One look at the cover art of this cheapo, low-budget drama — wherein you will notice three teenage characters and the caption “This game of Hide and Seek is about to turn deadly…” — and you might just think someone it trying their damndest to convince you Hiding is somewhat along a similar vein as The Hunger Games. After glancing at the description listed on the reverse side of the cover, however, one might declare themselves mistaken on that former assumption and continue with a great misapprehension of another kind entirely: that Hiding is at least decent afternoon feature fare.
It isn’t, as you have probably already figured out. So, one’s attempt to fathom the very purpose behind Hiding resorts to their initial suspicion: that it is just a boring b-movie that someone decided to release on video in hopes they could cash in on the success of something else.
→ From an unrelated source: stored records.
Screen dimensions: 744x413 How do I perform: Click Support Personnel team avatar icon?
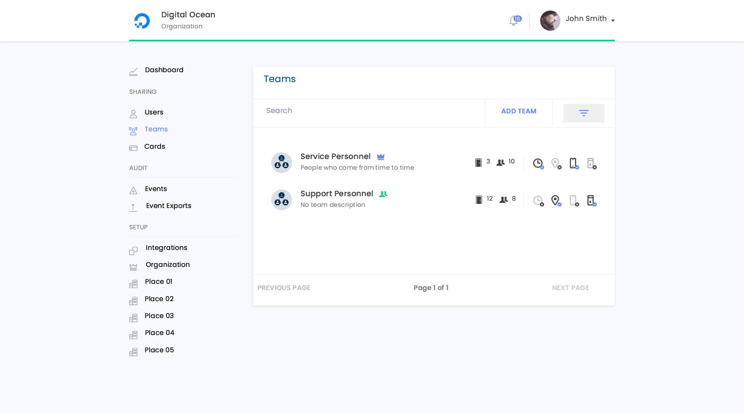[x=281, y=200]
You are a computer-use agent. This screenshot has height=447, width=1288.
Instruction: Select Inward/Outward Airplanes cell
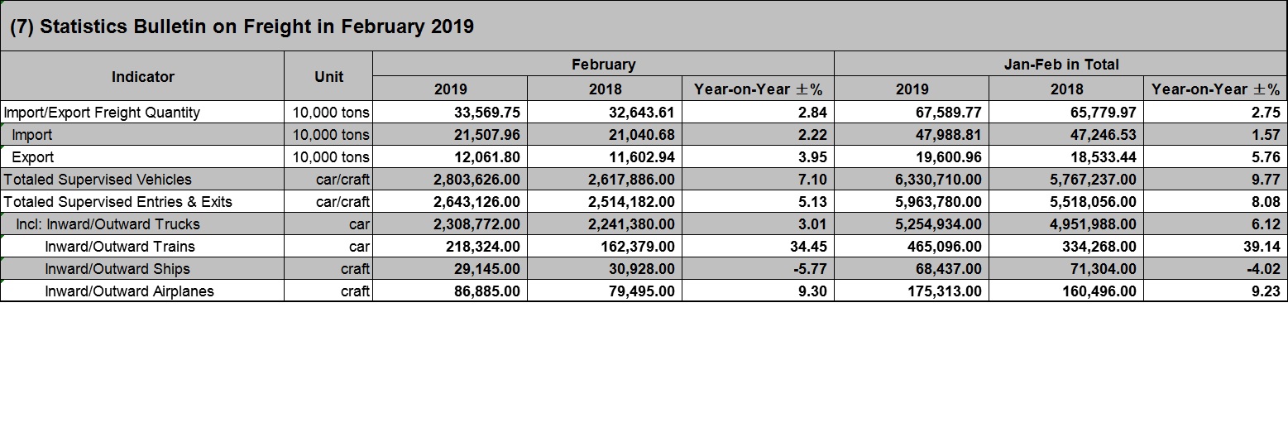coord(142,291)
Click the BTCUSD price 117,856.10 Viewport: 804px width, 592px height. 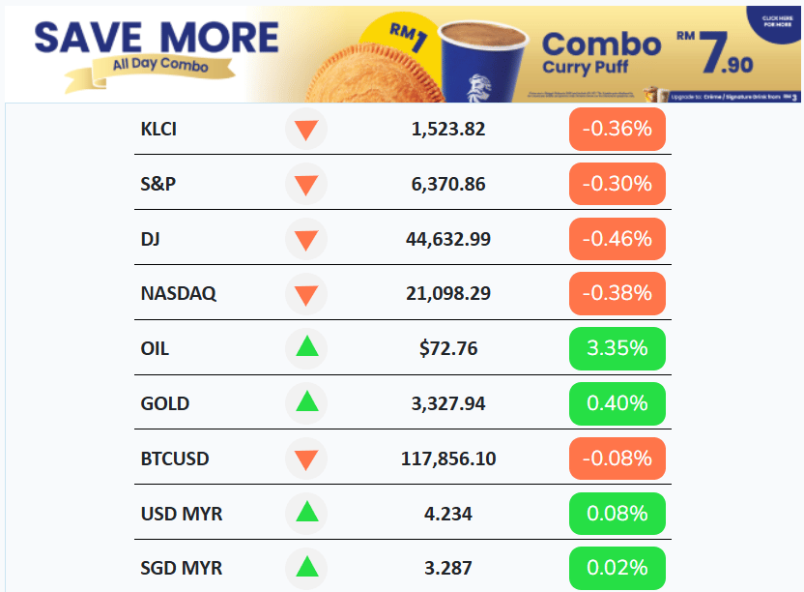(448, 459)
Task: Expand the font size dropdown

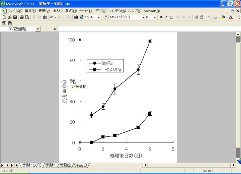Action: click(155, 17)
And it would be there that a barker would shout out “And the boy/girl wins a cigar!” To add further mental injuries upon us, the film utilizes a Casio keyboard-esque music score that pays a less-than-noble homage to several classical composers as well as shamelessly ripping off Tomoyasu Hotei’s “Battle Without Honour or Humanity!” But let’s save that juicy bit of putridity for a second or two, shall we?
The story here finds a young NYC girl named Jo (singer Ana Villafañe, in her first lead performance) who is forced to relocate to Montana after seeing a brutal crime that has resulted in her parents being murdered — a heinous act that occurred long before the movie started, and which we are, sadly, not privy to. Finding herself within the confines of a new country school as opposed to an educational facility in the Big Apple, Jo quickly comes under fire from the Mean Girls squad (who are accompanied by the swindling Hotei music and who are shown in slo-mo to boot) as well as gaining the attention of two very different boys: a hick and an artist.
But that’s all extraneous to the plot of Hiding as there isn’t one. While Jo sets about coping with living under a new identity, she is tracked down by a ruthless hitman (Dean Armstrong, Queer as Folk) determined to make sure whatever State’s evidence she has (again, we’re really not told much about all of that) goes to the grave with her. Jeremy Sumpter, Tyler Blackburn, Dan Payne, and several other television/b-movie actors and actresses I know next to nothing about also star in this uninteresting drama. Anchor Bay brings this dud to Blu-ray in a decent transfer with several (equally arid) behind-the-scenes featurettes and a music video.
Frankly, this whole thing should remain hidden.